The Risk Formulation for Ordinal Regression
Given a set S={(x,y)}, x: feature vector; y: rank.
It want to train a function h(.) that can map the objects to the corresponding ranks.
Comparing the elements in S in a pairwise-way, and uses ERM principle to minimize the empirical risk.
Theorem 1 states that the empirical risk of a certain mapping h on a sample S is equivalent to the empirical risk based on the l0-1 loss of the related mapping p on the sample S' up to a constant factor t/(l^2) which depends neither on h nor on p. Thus, the problem of ordinal regression can be reduced to a classification problem on pairs of objects (the problem of preference learning).

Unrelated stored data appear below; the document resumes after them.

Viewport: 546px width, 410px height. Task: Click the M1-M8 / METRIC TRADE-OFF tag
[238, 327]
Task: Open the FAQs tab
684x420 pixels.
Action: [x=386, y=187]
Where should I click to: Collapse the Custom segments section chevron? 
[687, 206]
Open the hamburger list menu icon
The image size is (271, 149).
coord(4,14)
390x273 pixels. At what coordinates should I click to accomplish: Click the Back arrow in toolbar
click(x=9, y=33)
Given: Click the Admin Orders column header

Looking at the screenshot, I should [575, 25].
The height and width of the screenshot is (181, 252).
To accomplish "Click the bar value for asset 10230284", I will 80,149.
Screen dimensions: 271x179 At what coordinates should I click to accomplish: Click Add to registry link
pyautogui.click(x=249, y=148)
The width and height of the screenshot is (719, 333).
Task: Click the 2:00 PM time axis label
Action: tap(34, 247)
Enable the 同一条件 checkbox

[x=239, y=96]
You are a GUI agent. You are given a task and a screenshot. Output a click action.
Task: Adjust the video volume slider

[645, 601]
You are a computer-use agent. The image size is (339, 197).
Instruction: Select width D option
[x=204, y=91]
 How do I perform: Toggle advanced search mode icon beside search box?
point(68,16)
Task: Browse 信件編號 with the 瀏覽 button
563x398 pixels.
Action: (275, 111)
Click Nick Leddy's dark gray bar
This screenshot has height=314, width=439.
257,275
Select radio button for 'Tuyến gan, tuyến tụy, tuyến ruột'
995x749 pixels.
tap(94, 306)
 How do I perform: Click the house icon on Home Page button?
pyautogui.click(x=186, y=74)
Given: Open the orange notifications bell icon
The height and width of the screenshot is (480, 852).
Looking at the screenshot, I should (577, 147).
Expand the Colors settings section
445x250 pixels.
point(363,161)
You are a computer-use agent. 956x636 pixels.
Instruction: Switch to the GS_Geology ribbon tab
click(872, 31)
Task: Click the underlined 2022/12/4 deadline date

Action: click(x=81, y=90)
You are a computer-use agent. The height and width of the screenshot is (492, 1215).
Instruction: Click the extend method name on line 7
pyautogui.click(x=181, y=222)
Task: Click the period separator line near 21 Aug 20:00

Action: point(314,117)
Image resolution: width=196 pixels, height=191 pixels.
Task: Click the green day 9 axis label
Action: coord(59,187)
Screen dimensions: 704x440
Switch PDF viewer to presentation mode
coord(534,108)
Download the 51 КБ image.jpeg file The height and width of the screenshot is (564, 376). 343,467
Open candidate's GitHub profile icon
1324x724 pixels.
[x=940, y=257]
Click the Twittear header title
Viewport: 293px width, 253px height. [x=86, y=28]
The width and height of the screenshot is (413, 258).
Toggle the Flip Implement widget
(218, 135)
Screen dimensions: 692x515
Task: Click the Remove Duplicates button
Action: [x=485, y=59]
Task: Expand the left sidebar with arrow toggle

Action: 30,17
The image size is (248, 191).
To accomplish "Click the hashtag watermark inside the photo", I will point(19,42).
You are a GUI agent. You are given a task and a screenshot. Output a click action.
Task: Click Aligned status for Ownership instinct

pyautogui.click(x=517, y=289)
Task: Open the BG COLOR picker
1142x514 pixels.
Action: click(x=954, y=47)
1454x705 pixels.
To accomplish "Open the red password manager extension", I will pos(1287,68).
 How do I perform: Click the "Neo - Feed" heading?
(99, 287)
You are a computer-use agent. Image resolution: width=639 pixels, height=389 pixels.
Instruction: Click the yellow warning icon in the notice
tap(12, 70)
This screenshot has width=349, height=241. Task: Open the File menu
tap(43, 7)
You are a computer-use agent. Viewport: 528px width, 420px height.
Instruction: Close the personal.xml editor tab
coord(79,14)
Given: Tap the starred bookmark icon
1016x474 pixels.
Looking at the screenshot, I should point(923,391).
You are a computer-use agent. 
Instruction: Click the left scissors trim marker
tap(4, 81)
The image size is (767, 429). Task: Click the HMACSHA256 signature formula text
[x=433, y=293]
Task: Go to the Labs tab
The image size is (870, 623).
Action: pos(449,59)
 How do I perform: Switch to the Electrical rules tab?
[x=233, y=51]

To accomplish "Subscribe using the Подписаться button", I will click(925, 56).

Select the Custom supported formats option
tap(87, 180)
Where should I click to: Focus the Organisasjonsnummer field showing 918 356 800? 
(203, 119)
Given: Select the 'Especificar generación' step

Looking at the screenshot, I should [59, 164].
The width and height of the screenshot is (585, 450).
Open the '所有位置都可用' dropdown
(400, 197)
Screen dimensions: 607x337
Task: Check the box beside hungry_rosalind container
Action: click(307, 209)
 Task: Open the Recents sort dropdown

Support Vector Machines for Ordinal Regression
From the figure, the algorithm degrades the dimensions of the generated samples by a function U. The rank conditions should be hold after the process.
The process is just like a classification. By using the method of SVM, the algorithm can find theta(r) (a hyperplane in the higher dimension) which can separate the samples with different rank.
Comments:
The paper proposed a algoithm to aggregate the method of classification and regression that can have a better performance. The paper has lots of terms of machine learning, so it's a little hard to totally understand.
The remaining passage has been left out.